"My films are like tourist guides"
Film director Woody Allen opines on the euro crisis, President Obama and Rome
Truman Capote once defined movie star interviews as the lowest form of journalism. He was no doubt right, but when the subject is Allan Stewart Konigsberg, aka Woody Allen, it's hard to resist. Fed up with producers controlling his scripts and casts in his own country, the creator of Annie Hall has made several films in Europe in recent years. After London, Paris and Barcelona/Oviedo, his latest stop is the Italian capital, where he directed and starred in To Rome With Love, which is released in Spain on September 21.
Question. Do you think people will go to see your new film because of you or because of Rome?
Answer. I don't know. Rome is a beautiful city. I was there for three months, and I was able to visit splendid places, meet lots of people and eat that delicious food.
Q. Is this the end of your European phase?
A. No, no, I hope to keep filming abroad. My next film will be in the US, but the one after will be elsewhere. I have been asked to film in South Africa, Moscow and China, in different places, and we are thinking it over.
Q. Some of you critics have said your European films are like tourist guidebooks.
A. I agree. I love cities and I love photographing them. If I have the opportunity to work in Rome, Barcelona or Paris, I try to show them - it's very important for me.
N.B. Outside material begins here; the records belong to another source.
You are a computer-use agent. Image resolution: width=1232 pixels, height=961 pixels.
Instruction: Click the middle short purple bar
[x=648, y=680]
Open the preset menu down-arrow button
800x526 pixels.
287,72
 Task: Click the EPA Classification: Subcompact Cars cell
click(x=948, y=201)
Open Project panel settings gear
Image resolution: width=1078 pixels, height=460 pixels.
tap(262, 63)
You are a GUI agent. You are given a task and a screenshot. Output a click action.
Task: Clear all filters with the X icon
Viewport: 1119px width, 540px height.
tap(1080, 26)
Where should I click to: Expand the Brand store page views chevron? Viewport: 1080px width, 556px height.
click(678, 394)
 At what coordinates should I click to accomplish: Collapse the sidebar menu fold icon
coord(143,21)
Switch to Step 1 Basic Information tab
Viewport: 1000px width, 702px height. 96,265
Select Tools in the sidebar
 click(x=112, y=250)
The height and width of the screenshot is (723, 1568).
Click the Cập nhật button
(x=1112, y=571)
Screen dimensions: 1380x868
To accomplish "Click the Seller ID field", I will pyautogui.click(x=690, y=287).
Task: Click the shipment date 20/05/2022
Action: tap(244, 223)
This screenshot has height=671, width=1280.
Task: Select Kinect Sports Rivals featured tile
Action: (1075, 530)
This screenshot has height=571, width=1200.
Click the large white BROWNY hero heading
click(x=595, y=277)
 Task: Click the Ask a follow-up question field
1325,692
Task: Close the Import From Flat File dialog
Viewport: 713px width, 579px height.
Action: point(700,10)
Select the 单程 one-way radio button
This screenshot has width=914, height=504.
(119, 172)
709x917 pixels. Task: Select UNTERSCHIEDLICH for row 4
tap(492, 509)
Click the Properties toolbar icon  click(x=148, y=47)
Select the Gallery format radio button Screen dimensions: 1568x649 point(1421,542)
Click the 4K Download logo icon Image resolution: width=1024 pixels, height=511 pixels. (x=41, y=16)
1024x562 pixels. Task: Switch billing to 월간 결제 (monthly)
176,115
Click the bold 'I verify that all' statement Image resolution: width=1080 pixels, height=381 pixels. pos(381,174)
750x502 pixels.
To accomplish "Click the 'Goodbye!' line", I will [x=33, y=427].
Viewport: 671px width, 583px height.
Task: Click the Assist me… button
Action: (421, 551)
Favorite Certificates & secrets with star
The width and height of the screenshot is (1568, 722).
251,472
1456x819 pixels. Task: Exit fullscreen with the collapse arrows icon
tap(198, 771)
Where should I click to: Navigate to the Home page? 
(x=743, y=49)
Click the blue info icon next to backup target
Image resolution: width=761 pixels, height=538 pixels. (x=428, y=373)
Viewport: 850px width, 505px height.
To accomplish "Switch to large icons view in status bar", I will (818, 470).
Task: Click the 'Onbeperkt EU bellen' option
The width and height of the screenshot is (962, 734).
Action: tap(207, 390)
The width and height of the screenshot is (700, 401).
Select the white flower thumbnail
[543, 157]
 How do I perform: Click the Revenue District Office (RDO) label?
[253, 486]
So yes, I agree they are like tourist guidebooks.
Q. They also say they don't go much beyond the clichés...
A. That is also completely true. I don't have real knowledge of those cities. I don't know Barcelona like a Spaniard or London like an Englishman. In Europe I'm strictly a tourist, and so I have a tourist's perception.
Q. And would you say that is a good or bad thing?
A. I think a good thing. It's what I want to do and I think that's what the public wants to see. I like to give my tourist's perception. In fact, it's what I did years ago with Manhattan in New York, and everybody in the city said "that isn't New York, it's a romantic New York, not the real New York." I agree.
Q. How is it spending so much time outside of New York?
A. I love living in New York. When I work abroad I go back to edit the film, put it together, add the music and do the postproduction. Once in a while I go out on a tour with the jazz band. I don't mind being abroad if the hotels are good.
Q. How do you see the old Europe with its enormous and ongoing economic crisis?
A. I see that Europe is worse than the United States right now; we went through a very bad period, but Obama has been very effective, and I think he will be even more so in the next four years, after the elections. If Europe goes on like this, that will have a very bad effect on the United States and could make victory difficult for Obama. Greece is a big problem, and Spain is going through a very bad moment, but a different one. Spain is a great country and you feel it will get out of this. I'm less sure about Greece.
Q. You have said that listening to Wagner produces strange effects...
A. Germany has to respond to the crisis in a generous and cooperative way. They cannot demand more austerity because that is very hard on people and doesn't help to create employment. You have to do the opposite of that.
Q. Did you feel the impact of Berlusconi in Italy?
A. Well, he was a very flamboyant leader, bigger than any fictional character. People like those kind of characters, maybe because they are mysterious and they have an emotional component. Maybe he amuses them. They voted for him - it's not like he seized power, but then he became too crazy, and that, combined with the financial problems, finished him off.
Q. You're of a similar age but you lead a calmer life, no?
A. I have been married for 15 years. I have a 12-year-old kid and another who is 13. I take them to school; I live a middle-class life; I'm at home; I practice the clarinet and I exercise on my machine.